Just to highlight, first we're focused on delivering our $1.4 billion this year. And, yes, as we think about a more normalized demand environment and building on the back half of this year, getting back to the $1.6 billion of operating cash flow and above that we committed to at Innovation Day is definitely within our sights. And I think, again, we've been focused on discipline with our capital allocation. So one, first, the growing dividend. Two, driving our organic growth and the innovation-driven growth model and this new vector of growth with our circular investments. And then bolt-ons, and we will always put cash to use and not let it sit on the balance sheet. So if there's leftover, yes, we'll do more than offset inflation with share repurchase or
dilution with Shirley Purchases. Thanks. Let's make the next question the last one, please.
Absolutely. Our final question on the line comes from John Roberts of Credit Suisse.
Thank you. Safelex film is also used in laminated window glass for commercial construction. Those are long lead time projects. Can you see the bottom yet in the U.S. commercial construction backlog, and can some of that production be pivoted to auto?
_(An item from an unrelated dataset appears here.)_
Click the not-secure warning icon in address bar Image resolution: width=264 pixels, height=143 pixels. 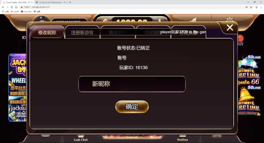pos(22,7)
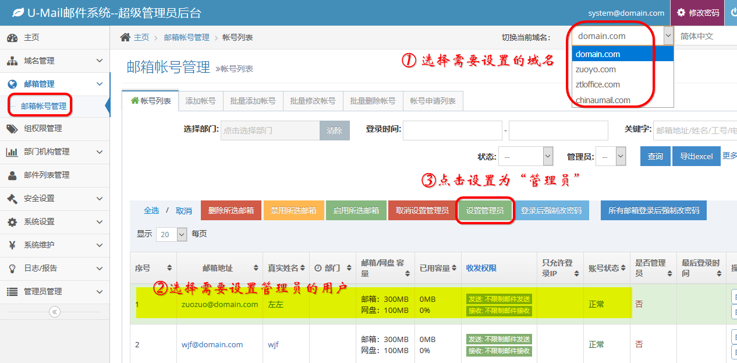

So, hey, John, the interlayer assets that make the auto and the architectural windows are flexible, so they very much can swing between auto and building construction. I would note that the vast majority of our business in laminated architectural glass is actually in Europe, not here. So the slowdown in the Europe construction market that's occurred for quite some time is embedded in our forecast. We're at lower levels in that part of the industry. There really just isn't that much laminated glass because it's really isolated to commercial here, where the regulations drive a lot more laminated glass to both commercial and residential in Europe. So that's embedded in there. That excess capacity very much will just be redeployed to auto recovery as we see it. And then eventually, if you're right, it's long lead. And then the housing market will improve over time.
And it's honestly held up reasonably well. It's not off that much.
Okay. And then what's the delay in announcing the location for the second U.S. methanolysis plan? Are you pushing that out because of the delay in the Kingsport site?
Hey, John, there's no delay. We had always anticipated that we would do it in the first half of the year, and the expectation is that we'll make the announcement in the second quarter here.
Okay, thank you.
Okay, that's our last question. Thanks again, everyone, for joining us. We appreciate your time, and I hope you have a great day.
That concludes today's call. Thank you for your participation. You may now disconnect.